The Westbrook School Committee policy team Monday will discuss banning cell phone use for all students at the middle school.

The move comes in the wake of a March fight between two eighth-grade girls at recess. School officials said a disagreement was fueled on social media and videos of the physical fight appeared online as well.

Westbrook Middle School serves grades 5-8. As of now, students in grades 7-8 may have their phones on them while at school but are asked to limit their use to the start or end of the day. Students in grades 5-6 are not allowed to have their phones on them at all. There are similar restrictions at middle schools in Windham, South Portland and Portland.
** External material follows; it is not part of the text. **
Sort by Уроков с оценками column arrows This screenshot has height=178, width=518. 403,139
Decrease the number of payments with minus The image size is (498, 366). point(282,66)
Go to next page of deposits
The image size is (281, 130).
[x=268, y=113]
The policy team is considering extending the cell phone rules for grades 5-6 to grades 7-8 as well.


Principal Laurie Wood told the American Journal in March that cell phones are often misused at school, especially to connect to social media. Staff is aware of student-frequented chat rooms on social media platforms that have racist and bigoted content. There also have been issues of students using their phones to film others at school, then they upload the video and use it for online bullying, she said.

Wood pointed out this week, however, that the problem is not new, even though it was brought to a head by the recess fight. While she does not have specific data about cell phone misuse and incidents resulting from it at the school, she cited general data that includes that. The data has been shared with parents and the School Committee.


Students at the middle school have broken school rules around laptops 50 times from 2021-22. Pre-pandemic, there were about 30 infractions per year. Cell phone infractions were similar, with 53 in 2021-2022, and 32 pre-pandemic.

Overall disruptive behavior has stayed stable, however, with 188 incidents in 2017-2018, 183 in the following school year, and 196 from 2021 to now. Harassment or bullying issues number 80 this year, matching 2019-2020, pre-remote learning numbers. Other infringements like threatening or spreading rumors are similarly stagnant.

There have been 82 incidents of physical contact, including fights, since 2020, far lower than 179 from 2019-2020, 201 the year before, and 175 from 2017 to 2018.

“The data we have is clear we are not in terribly bad shape,” Wood said. “We are not where we want to be. Ideally, we have no incidents, but we are not in a worse position than before.”

Student responses to annual surveys are in line with the school’s data. In 2017, about 7% percent of students reported being bullied every day. That number stayed roughly the same until 2020, with 4% of students saying they are bullied daily.

In 2017, 38% of students said they are never bullied and that number rose to 45% in 2020. Likewise, the number of students who may not have been bullied themselves but see it happen on a daily basis dropped from 14% in 2017 to 7.7% in 2020.


Since the recess fight in March, the middle school has taken a number of steps. It temporarily suspended outdoor recess for the grade level of those involved in the fight. More teachers were made available to supervise at recesses and lunchtimes.

“We have not had any other incidents. We met with individuals, all grades, and reminded them about appropriate recess behavior, and we’ve worked with students,” Wood said Monday.

School officials also have met with parents who were upset about the recess fight as well. Wood made herself available every morning from 8 a.m. to 9 a.m. to go over their concerns.  Being booked for the fall are seminars run by Michael J. Chase from the Kindness Center, which promotes emotional wellness and discourages bullying among students.

Superintendent Peter Lancia said he is proud of how the school has handled the issues.

“Laurie and the middle school staff have done an outstanding job … with behavioral and social expectations, and managing when kids make mistakes, which they do,” Lancia said.